Copy out exactly the lines from the one with "Select the Pan Map hand tool" through the last line of the listing below, both included, but none of the pictures.

### Data in this exercise

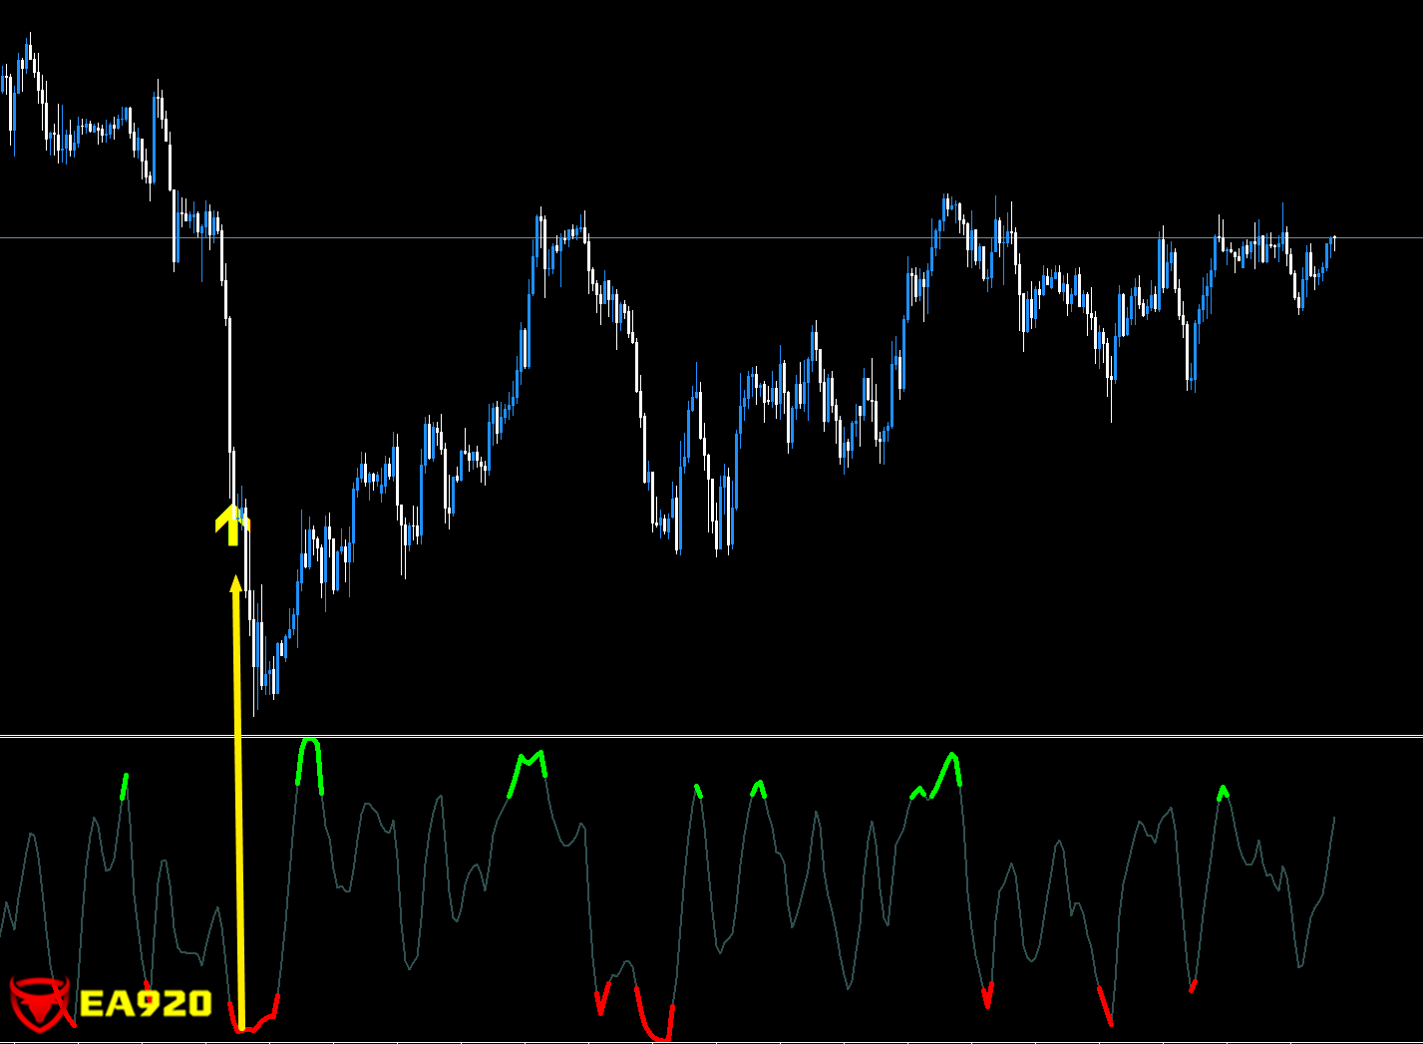Click the red trough at yellow arrow base

coord(253,1025)
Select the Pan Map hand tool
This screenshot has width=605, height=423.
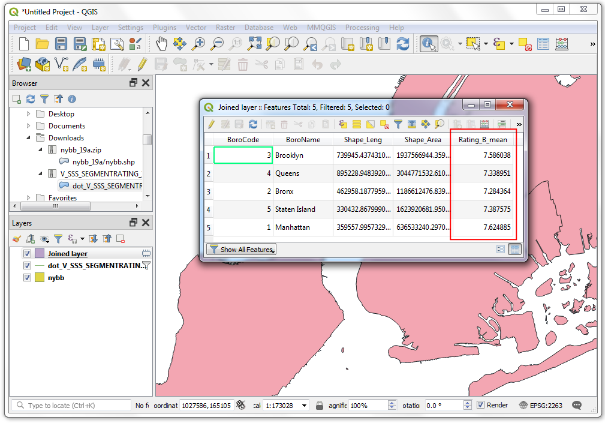pos(161,44)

######

▶ _Answer space_
Select the Pan Map hand tool
This screenshot has width=605, height=423.
pos(161,44)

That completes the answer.